L'Associazione di Calcio di Évora (AFE) ha celebrato 100 anni di storia con un bilancio positivo, contrassegnato dalla crescita della pratica sportiva nel distretto, dall'investimento nelle infrastrutture e dal consolidamento finanziario dell'istituzione. António Pereira, presidente dell'AFE, ritiene che l'associazione abbia raggiunto un livello di rilievo a livello nazionale, frutto di molto lavoro negli ultimi anni.

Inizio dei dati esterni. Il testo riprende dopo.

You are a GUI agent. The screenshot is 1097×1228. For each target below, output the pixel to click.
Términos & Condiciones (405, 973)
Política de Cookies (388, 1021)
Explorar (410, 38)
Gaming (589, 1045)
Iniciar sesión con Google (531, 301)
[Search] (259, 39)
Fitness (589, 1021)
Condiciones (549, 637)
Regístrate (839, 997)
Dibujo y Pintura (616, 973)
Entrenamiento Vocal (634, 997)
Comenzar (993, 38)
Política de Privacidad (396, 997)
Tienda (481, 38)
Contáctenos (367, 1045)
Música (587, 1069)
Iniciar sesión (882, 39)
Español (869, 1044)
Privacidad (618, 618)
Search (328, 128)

Uno degli indicatori evidenziati dal presidente è il fatto che Évora sia l'unica associazione del paese che abbia superato il 3% della popolazione che gioca a calcio e futsal, in un distretto con circa 152.000 abitanti. Nella formazione, il 48% dei bambini di 11 anni nati nel distretto praticano calcio o futsal. Pereira percorre circa 35.000 chilometri all'anno all'interno del distretto per seguire i club.

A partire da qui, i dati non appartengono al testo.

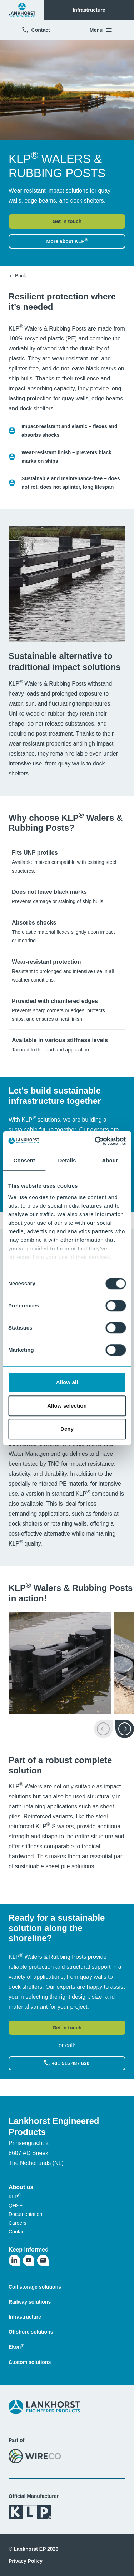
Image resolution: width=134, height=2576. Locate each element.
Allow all (67, 1382)
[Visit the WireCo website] (35, 2456)
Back (17, 275)
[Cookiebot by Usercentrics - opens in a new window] (95, 1141)
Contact (35, 30)
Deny (67, 1429)
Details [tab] (67, 1160)
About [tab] (110, 1160)
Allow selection (67, 1406)
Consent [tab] (24, 1160)
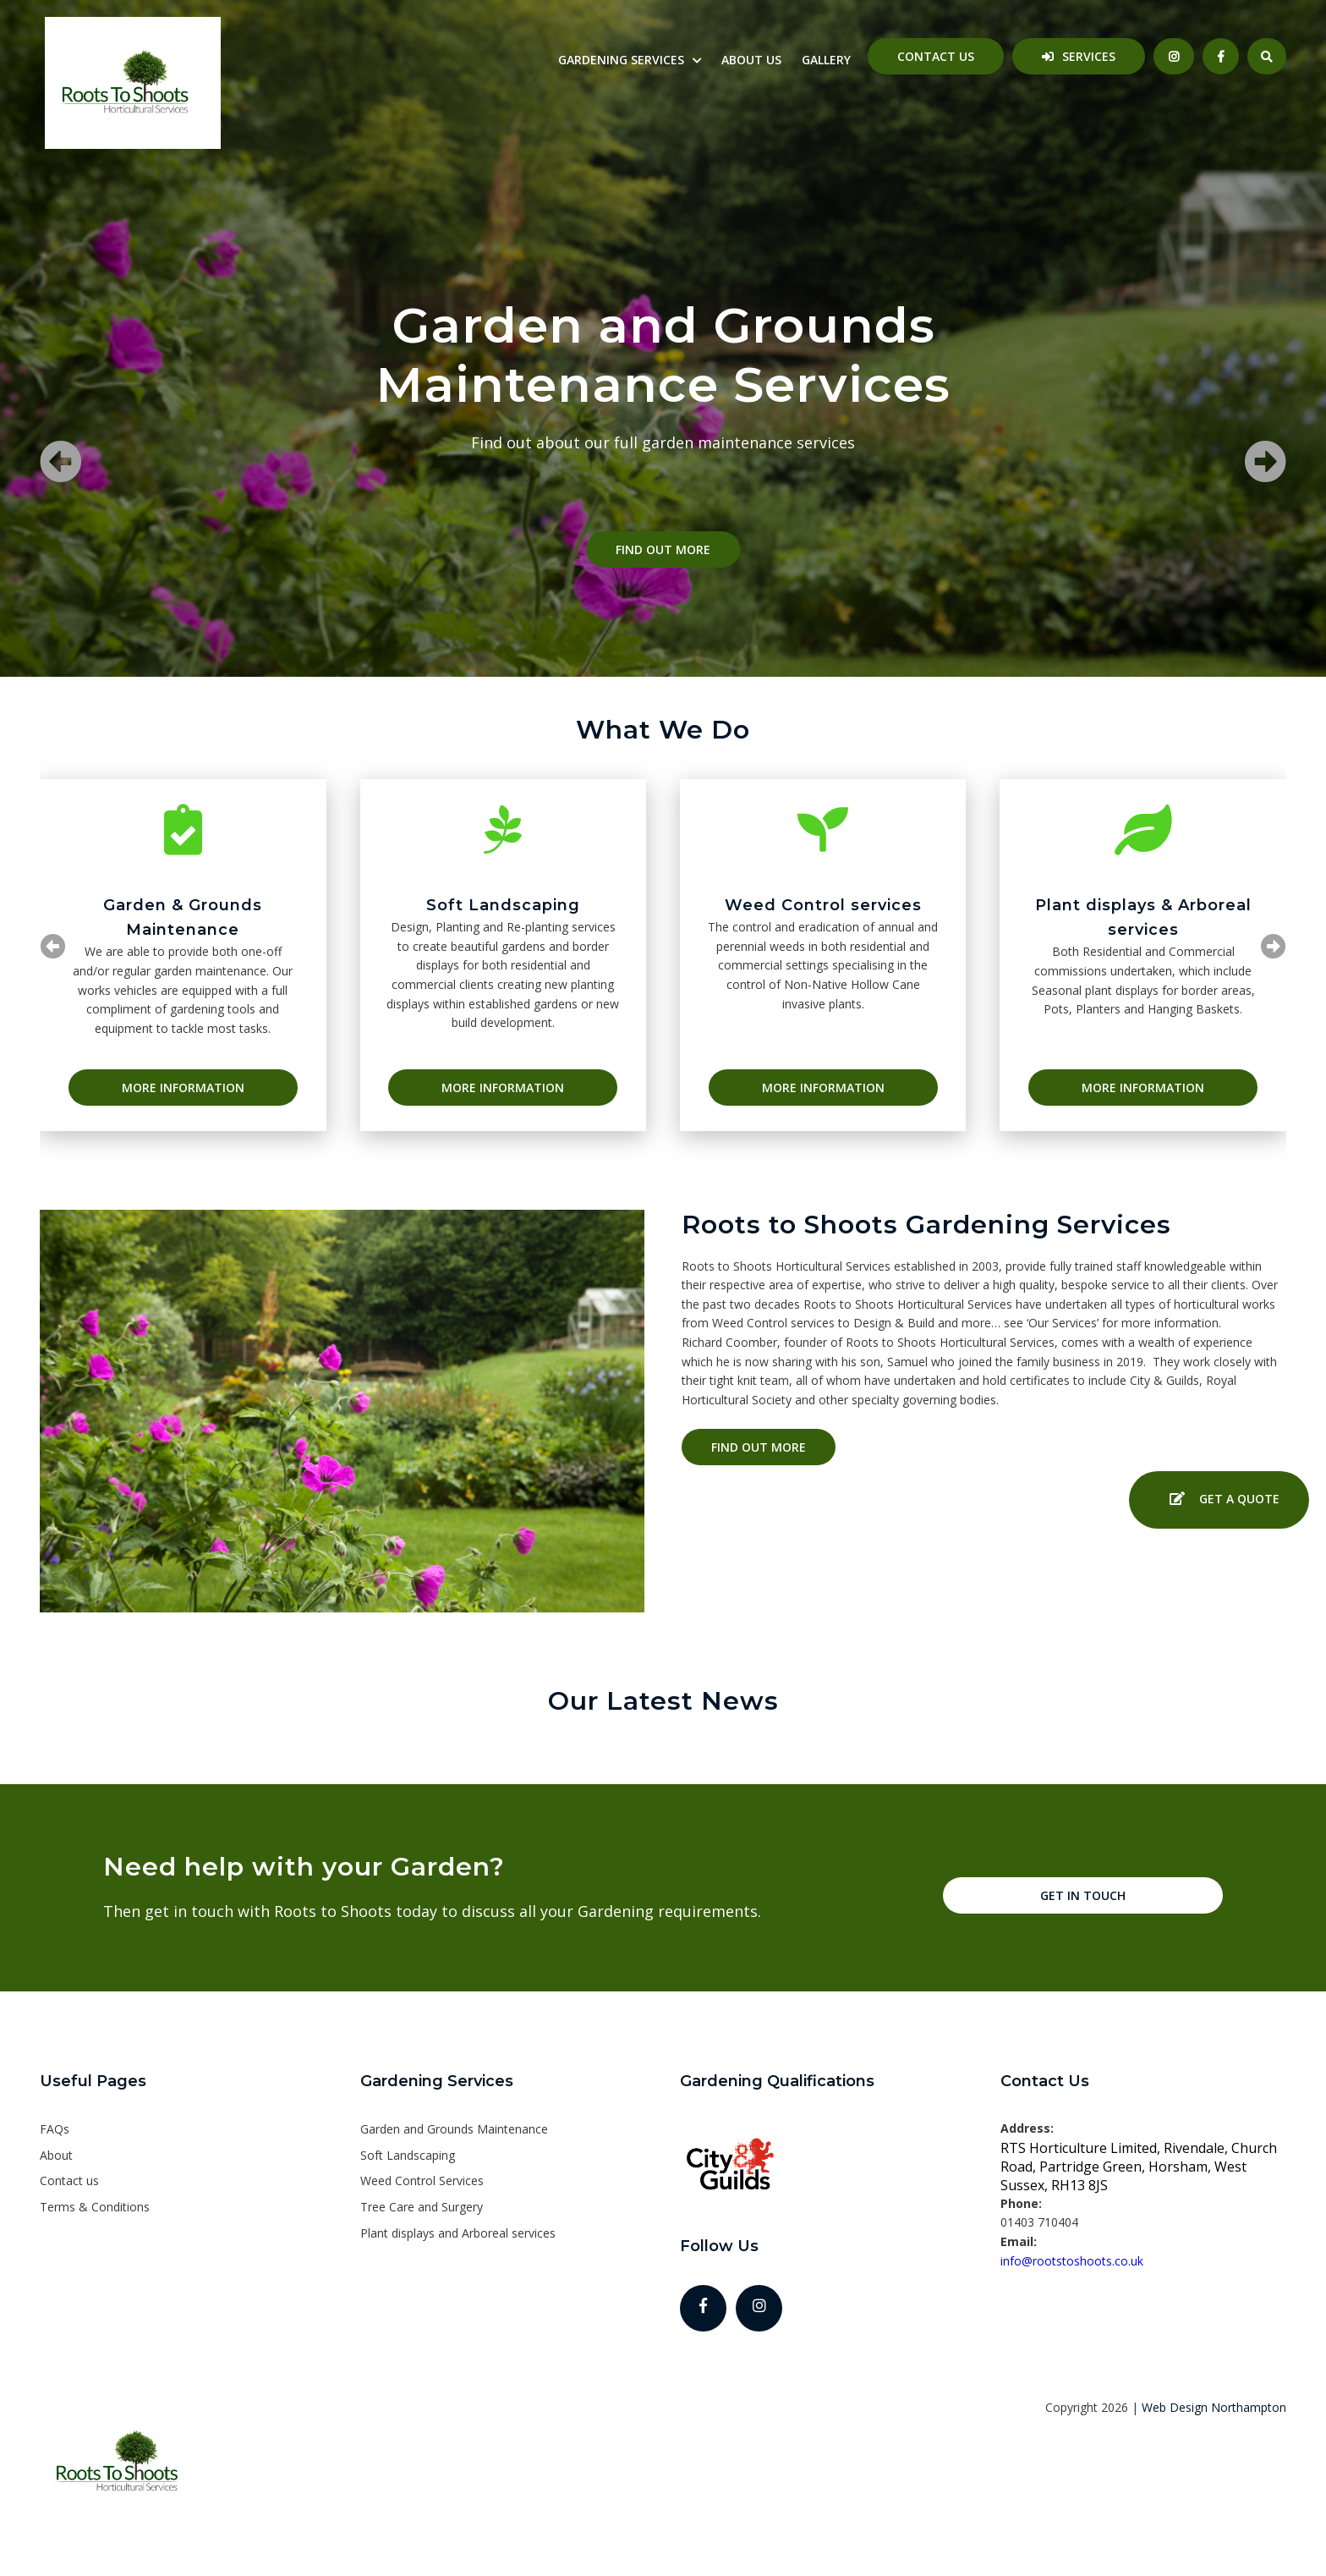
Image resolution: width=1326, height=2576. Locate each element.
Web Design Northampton (1214, 2407)
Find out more (663, 549)
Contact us (935, 56)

Quando ha assunto le funzioni dieci anni fa, l'AFE faceva fatica a rispettare gli impegni basilari, arrivando a non avere denaro per pagare gli stipendi. Attualmente, l'associazione possiede un patrimonio superiore a 2,5 milioni di euro, inclusa una sede propria, frutto dell'investimento realizzato. Il motto "Cresciamo insieme" caratterizza questa celebrazione, che rappresenta anche un momento di riconoscimento della comunità che ha contribuito allo sviluppo del calcio e del futsal nel distretto.
António Pereira guarda all'ultimo decennio con un sentimento di realizzazione e chiede continuità nella crescita. Il presidente si augura che le prossime direzioni riescano a superare il lavoro realizzato, lasciando basi solide per chi verrà dopo. Il centenario si presenta come un'opportunità per proiettare il futuro di un'associazione che intende continuare a crescere insieme ai club, agli atleti e a tutta la comunità di Évora.